The Epistle puts before us not so much a doctrine as a fact established on the evidence of eyewitnesses. No such evidence was necessary to establish the Resurrection, for to have seen Christ alive after His death was sufficient proof that He had risen again. We may best consider the Epistle as exhibiting:

The Evidence of Our Lord’s Ascension

A. The Evidence of the Evangelist. The Book of Acts is the sequel to the Gospel according to St. Luke and comes to us from the same hand. St. Luke recorded for us the life of Christ and also recorded His Ascension into heaven. No part of the history can be severed from the rest. The Evangelist regards the Ascension (1) as the completion of Christ’s life. The Ascension was the final act which closed Christ’s mission on earth. That mission was not ended until He had finished His ministry, chosen and instructed His Apostles, illumined their hearts with faith in His resurrection and their minds with knowledge of the things pertaining to the Kingdom of God. This done, His work was ended, and He returned to the Father. (2) As the beginning of the life of the Church His last commands related to the endowment of the Spirit. His Apostles were not to separate as if their mission was ended, but to wait, and wait together, for the promised baptism of the Holy Spirit. The time of instruction was past, and all that was necessary to learn had been taught; now was the time of work and witness in ever-widening circle of influence.

B. The Evidence of the Apostles. We are left in no doubt or uncertainty in the great matter. Christ did not steal away from His apostles, leaving them to gather the conviction that He was gone, but He departed in their very sight. His departure was not involved in mystery, and those who saw it tell us the time, place, and manner with undoubting accuracy.

C. The Evidence of the Angels. As we have the evidence of those whom our Lord left behind Him, so we have the evidence of those to whom He came. “Those blessed spirits did know that Christ had ascended to heaven; and be-cause the eyes of the Apostles could not follow Him so far, they came to testify of His reception.” The assurance of the two angels is that of Christ Himself, for He sent them. His also is the assurance that the present state of loneliness, in-completeness, and expectation shall not last forever. He will return, “this same Jesus,” and in the same manner as He departed, visibly, in human form, and in divine glory.


In the Holy Gospel the Ascension is considered:

A. As the Completion of the Past. Our Lord did not ascend until He had gathered up the threads of His earthly ministry. He confirmed the doubting faith of the Apostles by clear evidence of His resurrection. He gave them their final commission, as more fully recorded in St. Matthew’s account, to go into all the world and preach the Gospel to the whole creation. He instituted the Sacrament of Holy Baptism as the pledge of salvation and gave solemn warning of the danger of unbelief: “He who disbelieves will be condemned.” He gave them His last promise of supernatural assistance and of miraculous power to be exercised in His name, as evidence to His disciples of the reality of their mission.

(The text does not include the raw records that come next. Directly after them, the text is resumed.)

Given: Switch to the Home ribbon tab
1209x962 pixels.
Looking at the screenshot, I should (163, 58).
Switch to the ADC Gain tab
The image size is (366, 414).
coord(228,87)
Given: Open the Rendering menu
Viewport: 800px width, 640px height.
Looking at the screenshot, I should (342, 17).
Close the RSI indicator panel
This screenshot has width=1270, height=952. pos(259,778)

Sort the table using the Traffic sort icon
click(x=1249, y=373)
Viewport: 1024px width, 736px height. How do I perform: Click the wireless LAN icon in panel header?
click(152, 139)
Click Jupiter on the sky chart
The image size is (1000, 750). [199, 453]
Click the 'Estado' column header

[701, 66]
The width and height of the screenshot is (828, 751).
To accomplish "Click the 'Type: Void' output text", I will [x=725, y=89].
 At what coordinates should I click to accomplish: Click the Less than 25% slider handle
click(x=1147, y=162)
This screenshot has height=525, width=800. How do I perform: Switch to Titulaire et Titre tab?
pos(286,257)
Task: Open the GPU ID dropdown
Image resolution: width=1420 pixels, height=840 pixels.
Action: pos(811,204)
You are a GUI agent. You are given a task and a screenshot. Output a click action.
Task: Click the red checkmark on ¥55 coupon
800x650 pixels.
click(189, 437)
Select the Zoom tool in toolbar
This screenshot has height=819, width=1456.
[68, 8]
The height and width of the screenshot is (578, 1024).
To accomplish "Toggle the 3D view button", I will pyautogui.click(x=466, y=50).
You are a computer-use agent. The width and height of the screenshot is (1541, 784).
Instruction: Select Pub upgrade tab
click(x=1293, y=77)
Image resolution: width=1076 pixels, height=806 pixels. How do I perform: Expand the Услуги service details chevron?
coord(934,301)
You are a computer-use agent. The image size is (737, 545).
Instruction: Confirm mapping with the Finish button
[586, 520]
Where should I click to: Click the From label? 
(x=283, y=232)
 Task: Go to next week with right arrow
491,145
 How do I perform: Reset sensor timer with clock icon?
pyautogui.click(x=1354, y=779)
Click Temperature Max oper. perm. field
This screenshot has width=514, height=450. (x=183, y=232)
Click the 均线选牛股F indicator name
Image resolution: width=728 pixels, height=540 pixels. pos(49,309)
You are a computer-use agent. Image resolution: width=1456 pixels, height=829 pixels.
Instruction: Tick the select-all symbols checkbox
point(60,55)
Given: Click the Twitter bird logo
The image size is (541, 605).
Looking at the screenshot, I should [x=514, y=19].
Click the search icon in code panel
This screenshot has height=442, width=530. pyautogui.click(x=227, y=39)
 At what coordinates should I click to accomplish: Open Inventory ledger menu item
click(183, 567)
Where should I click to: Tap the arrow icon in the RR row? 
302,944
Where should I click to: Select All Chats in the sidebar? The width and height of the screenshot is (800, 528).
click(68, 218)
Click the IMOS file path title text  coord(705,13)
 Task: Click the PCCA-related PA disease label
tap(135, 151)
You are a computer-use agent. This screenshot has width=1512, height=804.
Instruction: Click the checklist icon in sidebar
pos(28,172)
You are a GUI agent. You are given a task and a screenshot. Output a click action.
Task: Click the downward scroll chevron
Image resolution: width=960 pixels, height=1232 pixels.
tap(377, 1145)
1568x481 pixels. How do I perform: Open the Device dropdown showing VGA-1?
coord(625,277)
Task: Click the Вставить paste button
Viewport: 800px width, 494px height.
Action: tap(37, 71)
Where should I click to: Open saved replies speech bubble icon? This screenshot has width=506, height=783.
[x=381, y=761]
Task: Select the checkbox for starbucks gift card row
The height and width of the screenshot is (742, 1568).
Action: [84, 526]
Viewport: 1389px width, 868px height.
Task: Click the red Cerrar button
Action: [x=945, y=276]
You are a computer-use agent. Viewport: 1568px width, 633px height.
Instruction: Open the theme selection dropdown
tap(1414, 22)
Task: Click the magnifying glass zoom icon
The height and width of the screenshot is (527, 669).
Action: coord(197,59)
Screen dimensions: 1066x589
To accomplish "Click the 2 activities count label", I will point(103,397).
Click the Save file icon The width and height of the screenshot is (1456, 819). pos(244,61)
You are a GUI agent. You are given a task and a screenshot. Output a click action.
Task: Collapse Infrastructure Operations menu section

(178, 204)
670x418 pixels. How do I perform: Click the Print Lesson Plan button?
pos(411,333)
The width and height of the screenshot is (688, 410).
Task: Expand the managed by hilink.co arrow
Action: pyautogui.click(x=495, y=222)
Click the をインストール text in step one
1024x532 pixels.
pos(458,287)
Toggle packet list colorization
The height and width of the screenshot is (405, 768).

B. As the Inauguration of the Future. Not until the Lord had completed His work was He received up with triumph into heaven and exalted to the right hand of God. The departure of the Master was the signal for the activity of His followers. They went forth and preached everywhere, strong in the power of their ascended Lord and the attestation afforded by miracles.


Shall we imitate the early disciples and joyfully function as organs of Christ’s mystical body by making disciples of all nations in the face of the fact that here on earth the Church will always be humble, hated, persecuted as was her Lord? Can we remain faithful and loyal to our Christ while walking through life the path He trod? This will require faith, believing without seeing.

So we come to the Lord today at His Table and have communion with Him. Here He assures us that He died for us. His body was given for us, His blood was shed for us. If He died for us, He rose for us, He ascended for us. He has gone to prepare a place for us in the heavenly mansions. We, too, shall have our ascension. A Man, our Brother, has entered the realms of glory and blazed the trail for us to follow. Yes, He will come again to take us home to the Father’s house.